In L.A. Party/An Evening with William Shatner Asterisk, on at SFU Woodward's Studio T through this Saturday as part of the PuSh Festival, New York's Phil Soltanoff presents two monologues that are as interesting for the ways in which they are delivered as for their content.
L.A. Party focuses on the adventures of a radical raw food vegan from New York who, after years spent purifying his body of toxins, falls off the wagon in spectacular fashion at his cousin Dave's 30th birthday party in the City of Angels (and the reversal of the usual bi-coastal stereotypes is just one of the work's many delicious ironies). One beer leads to another, and then to some weed, and then some shrooms, and finally two or three bumps of coke. Before we know it our narrator, now a very long way from his former chemically-free self, and urged on by his dudest-of-dudes cousin, is giving himself over to orgiastic abandon at a warehouse rave that culminates in a virtuosic display of multi-lingual logorrhea by Soltanoff at the mike.
★ ★ ★ ★
> [REQUIRED ACTION 1] Please list every substance the narrator of L.A. Party consumes at the birthday party, as named in the review above.
> [REQUIRED ACTION 2]
Answer these questions from the review above:
(a) At which venue is the show playing?
(b) Which festival is the show part of?
(c) Whose birthday party does the narrator attend, and which birthday is it?
> [REQUIRED ACTION 3] Pick up the review of L.A. Party/An Evening with William Shatner Asterisk right after its last sentence and write the next paragraph.

Collected data:
★ ★ ★ ★
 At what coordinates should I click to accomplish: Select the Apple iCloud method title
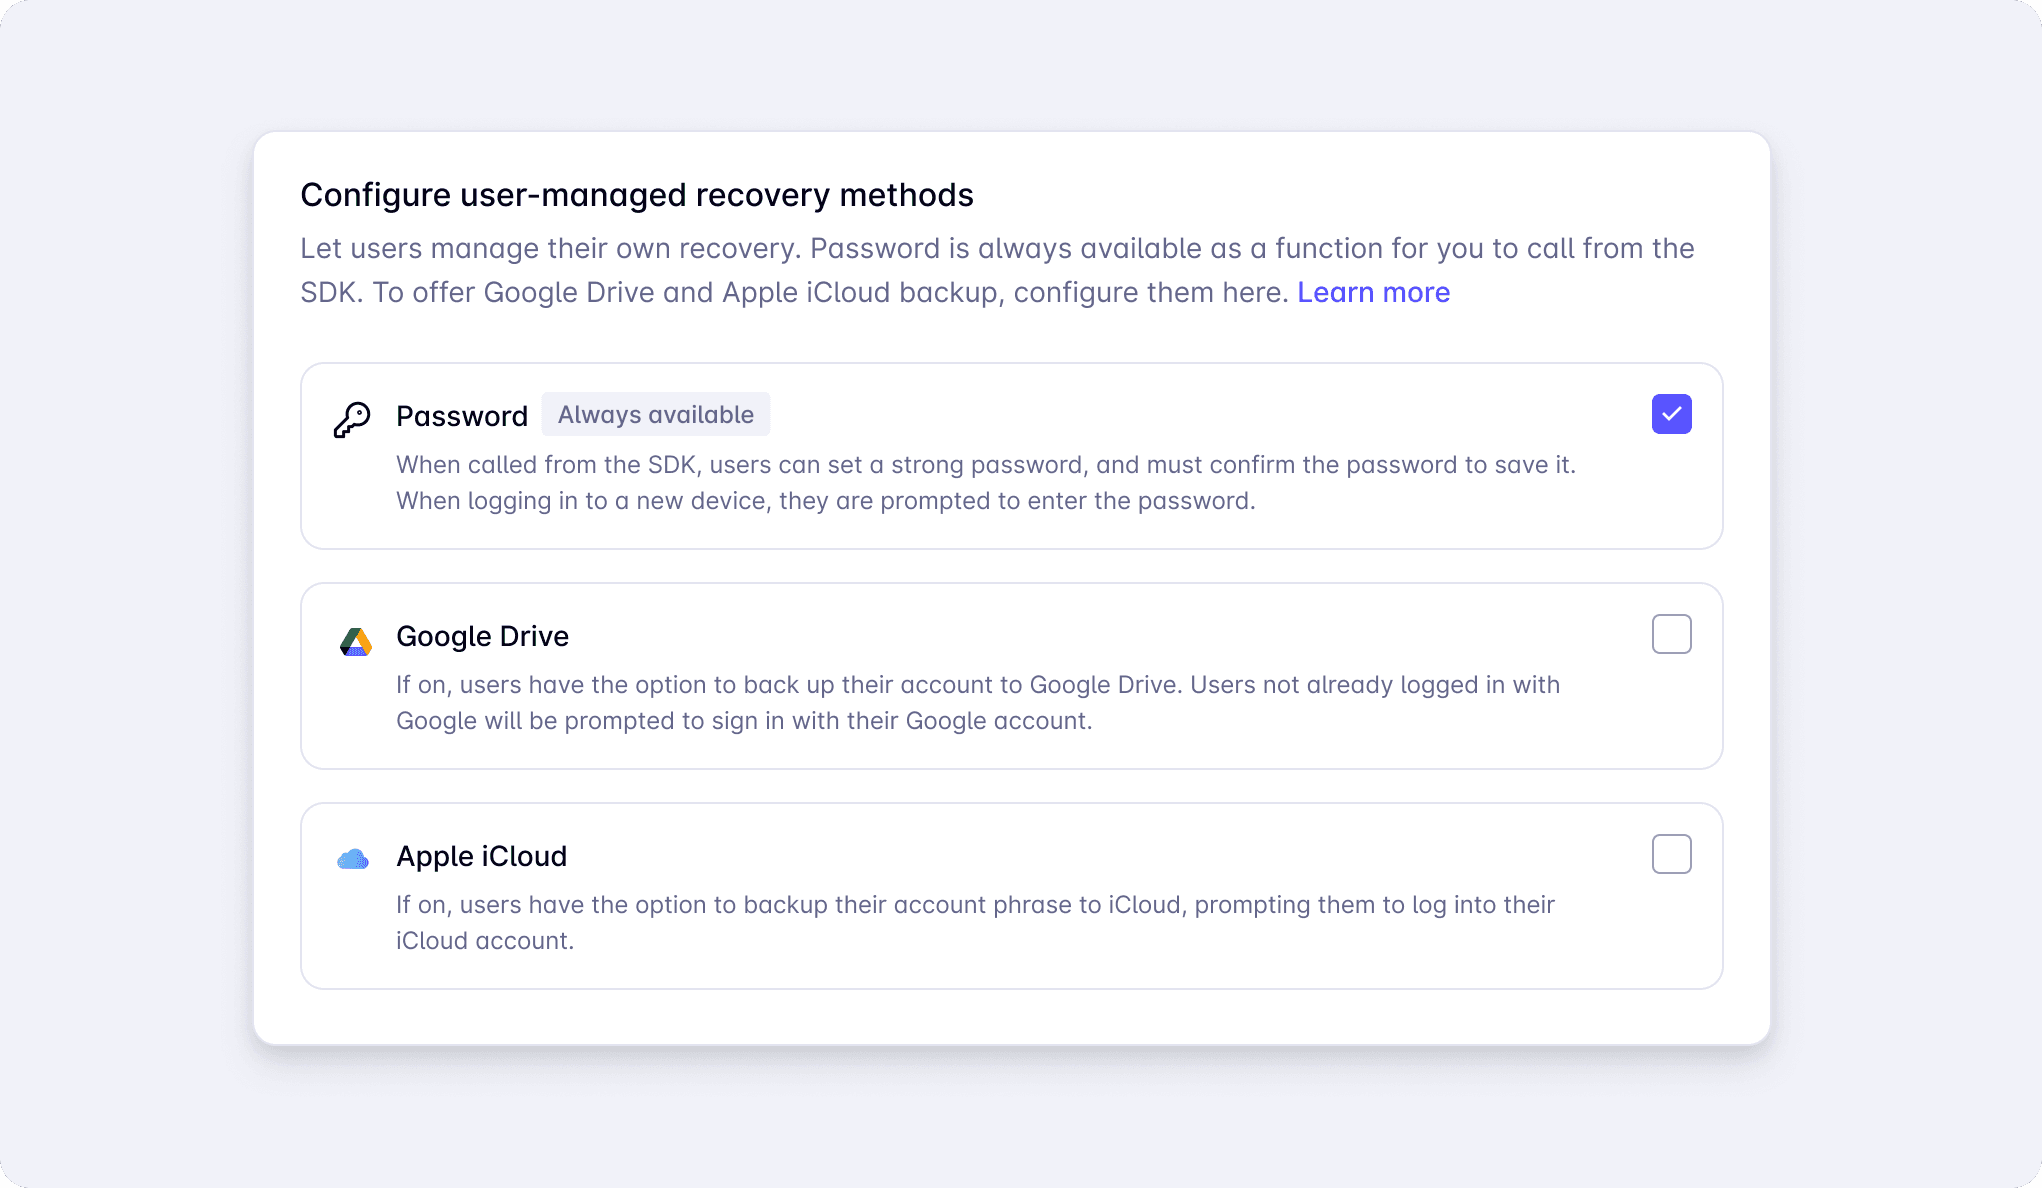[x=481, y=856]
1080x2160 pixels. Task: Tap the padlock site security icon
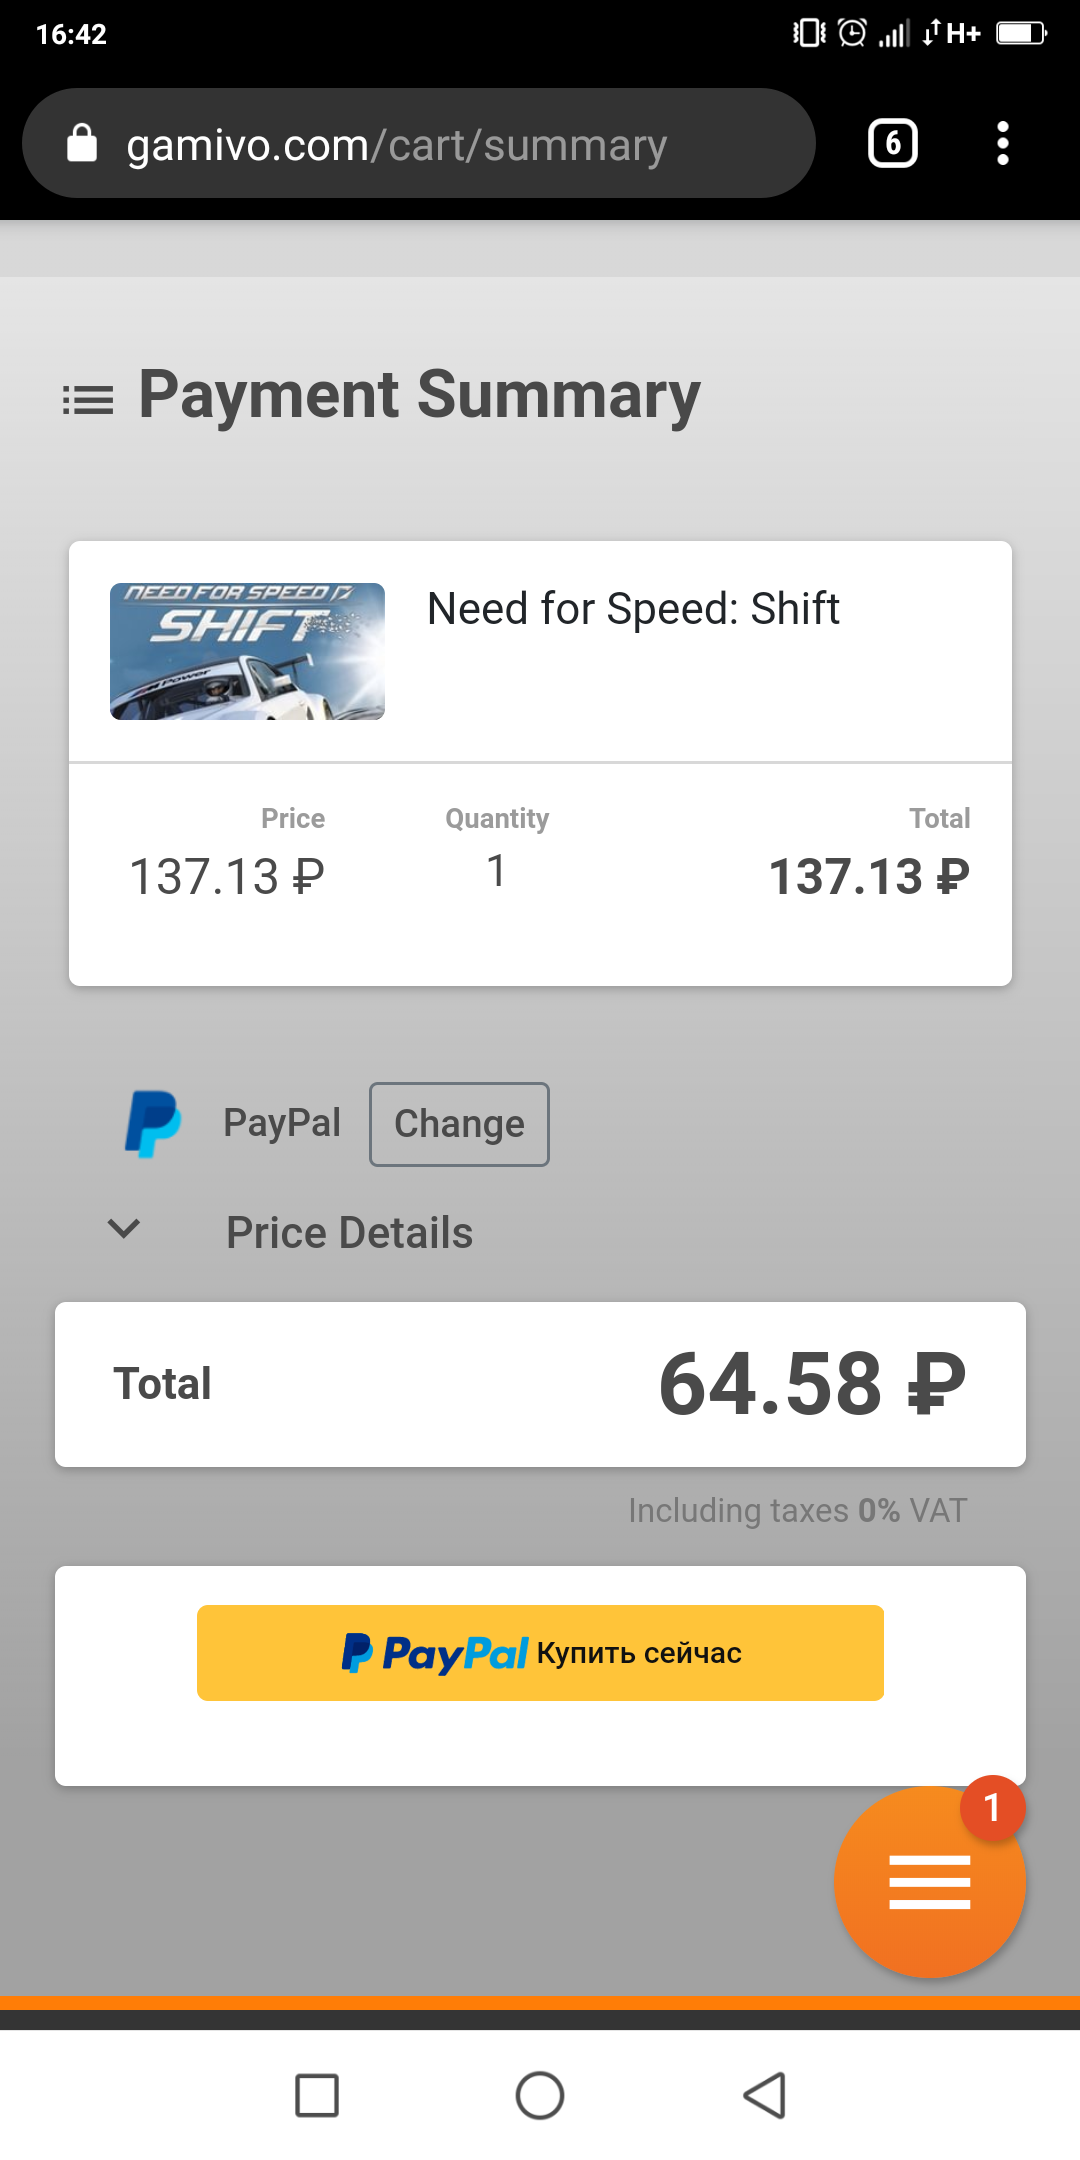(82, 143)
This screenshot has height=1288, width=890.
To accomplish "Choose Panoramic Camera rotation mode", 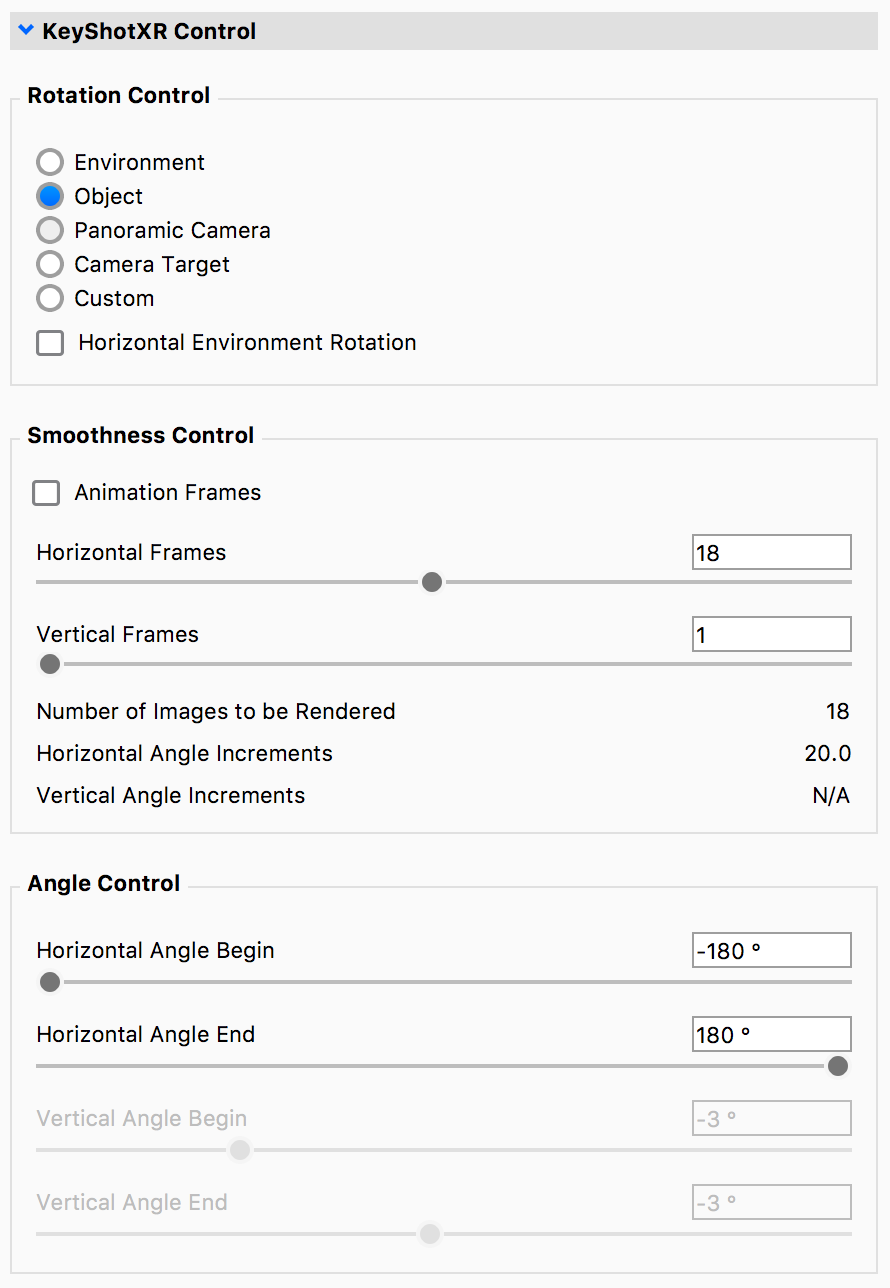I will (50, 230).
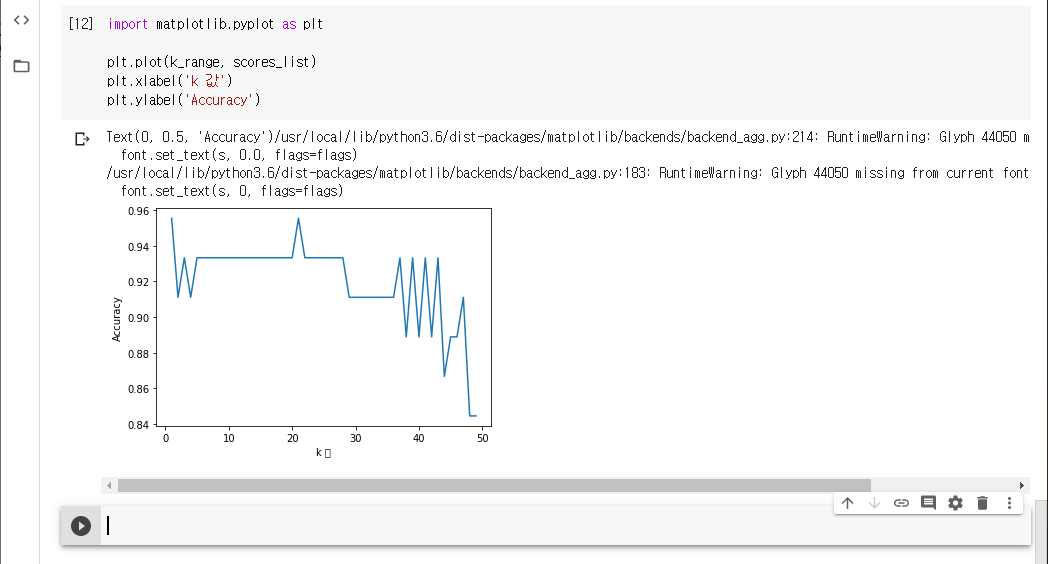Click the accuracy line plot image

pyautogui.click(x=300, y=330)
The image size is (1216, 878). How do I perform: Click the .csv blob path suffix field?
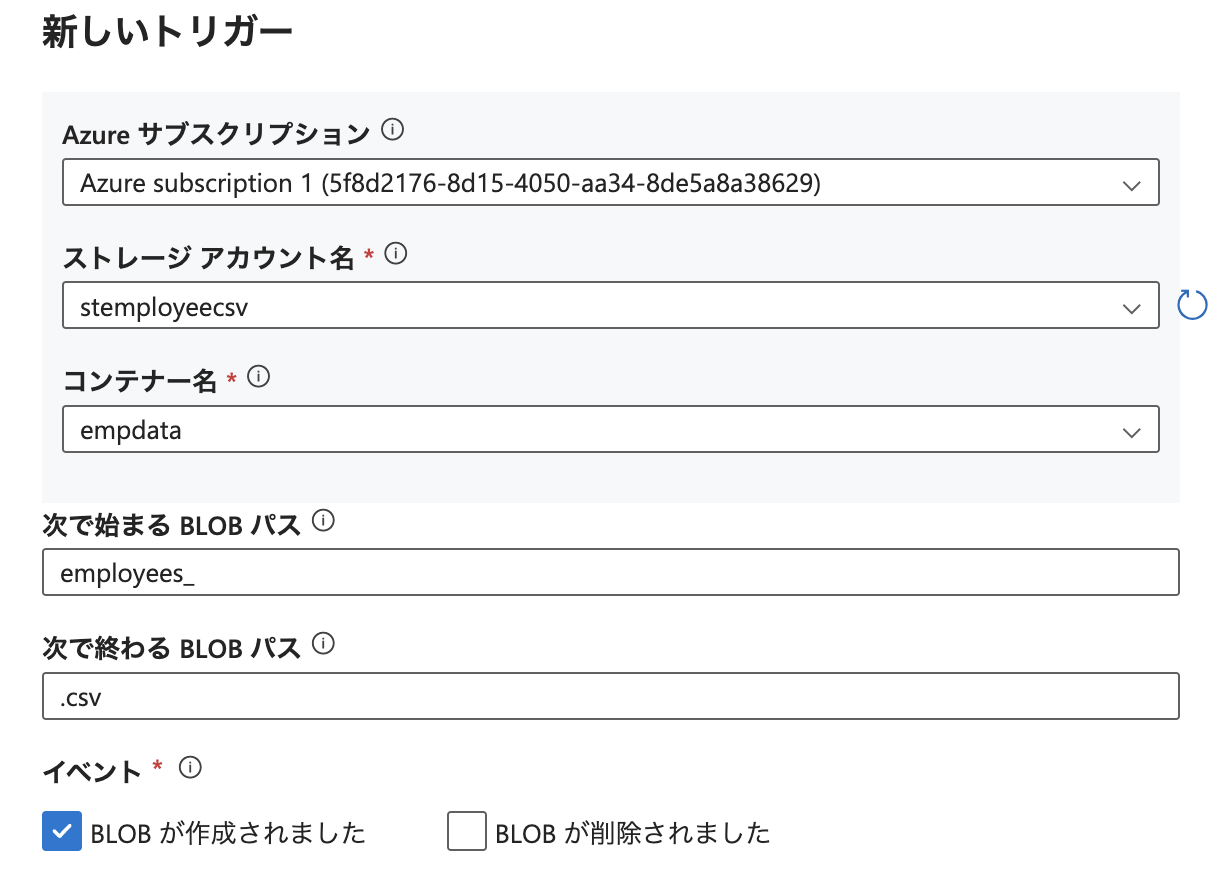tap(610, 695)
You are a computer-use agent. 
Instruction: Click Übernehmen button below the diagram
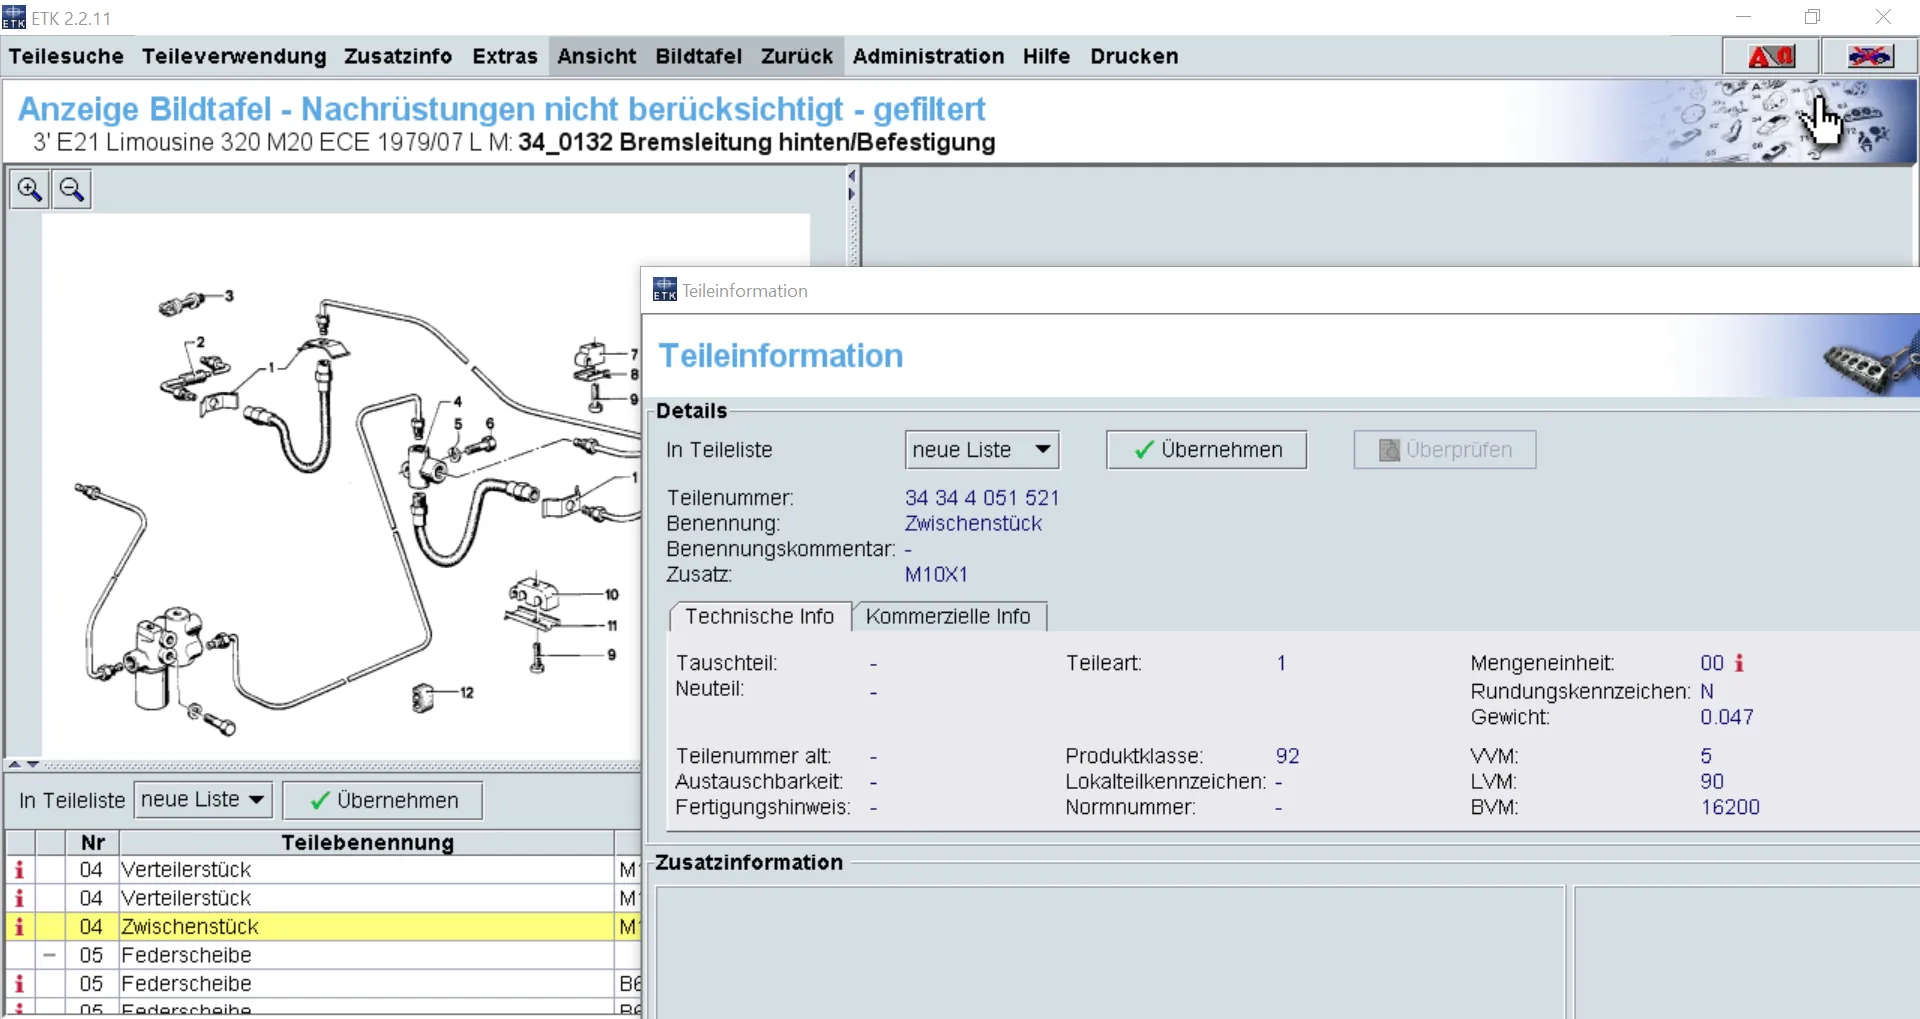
★ ★ ★ ★
> [TASK RESULT 1]
- Beer
- Weed
- Shrooms
- Coke

> [TASK RESULT 2]
(a) SFU Woodward's Studio T
(b) The PuSh Festival
(c) His cousin Dave's, and it is Dave's 30th birthday.

> [TASK RESULT 3]
That mike sits downstage right, with Soltanoff seated (his back to the audience) at a music stand filled with a sheaf of pages. As he reads from these pages, a downstage left video camera films the face of one of Soltanoff's male collaborators lying on the floor underneath it; this face, which is lip-synching along to the monologue, is then projected onto the masked face--and occasionally the stomach--of another female collaborator seated upstage centre, who is also lip-synching along to the monologue. It's a stunning amalgam of embodied and technological precision that parallels the hallucinogenic out-of-body journey our narrator is on.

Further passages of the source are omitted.